A former Marine and Iraq War veteran came to the Old Chapel on March 13 and told students, “I don’t support the troops.”Liam Madden, a 22-year-old veteran, discussed how by saying, “support our troops,” politicians are spitting in our faces and insulting our intelligence because Congress has the power of the purse and the ability to defund an undeclared war.
Even by supporting the soldier, you support what he is doing, Madden said.
During his speech, Madden did not mention that as a Marine he made sergeant during his four years of service. He has only been out of the military since Jan. 22 — and one week after his discharge, he began a national speaking tour.
He said that when he arrived home from Iraq, the last thing he wanted to do was get out on the road.
“I’m not a speaker,” the Bellows Falls native said and added, “I can’t do nothing.”
But he and other soldiers began and signed an “Appeal for Redress” to end the occupation in Iraq. Currently, he has 1,700 signatures.
While in Iraq, he said he did not speak out against war because he, like many other soldiers, feel that they are just doing their job and putting in their time because they agreed to sign up.
“I didn’t fight the war because I was brave,” he added.
Wearing a black and white shirt that read, “IRAQ VETERAN AGAINST WAR,” Madden emphasized the importance of college students and change throughout history. He said that we need to become a people-oriented society and change the “me” mentality to an “us” view because the world we live in is shaped for us currently.
One audience member asked Madden how students could get motivated when there is a fear of police presence and personal danger from protests.
“People make sacrifices when current culture makes that possible,” said Madden, who appeared in Rutland in November.
He added that until it is cool to care, nothing will get done, and he asked the audience how to make it cool?
Communications professor Tom Conroy helped bring Madden to Castleton following an e-mail from Professor Carrie Waara and publicity about the Appeal for Redress on National Public Radio.

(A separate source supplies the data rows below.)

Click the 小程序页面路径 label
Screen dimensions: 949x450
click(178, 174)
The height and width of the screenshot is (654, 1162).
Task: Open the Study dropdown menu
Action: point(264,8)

Conroy said many students know someone in Iraq and Madden is a Vermonter, and even went to high school with some of the students in the audience. He has spoken at University of California campuses, Rutgers University, and the University of Vermont among many other schools and is playing a part in history with his appeal for redress.
Conroy said that Madden’s speech was powerful because of intergenerational communication, and it is more effective for students to hear from a peer.
“He had a good sense of history and emphasized that,” Conroy said.
He also said that it is important for people to make personal contacts with other activists.
Madden is trying to establish a network across the country and took contact information from Castleton with the help of Matt Kimball, Reel Action president. He is continuing his tour with a visit to Washington, D.C. among countless other stops.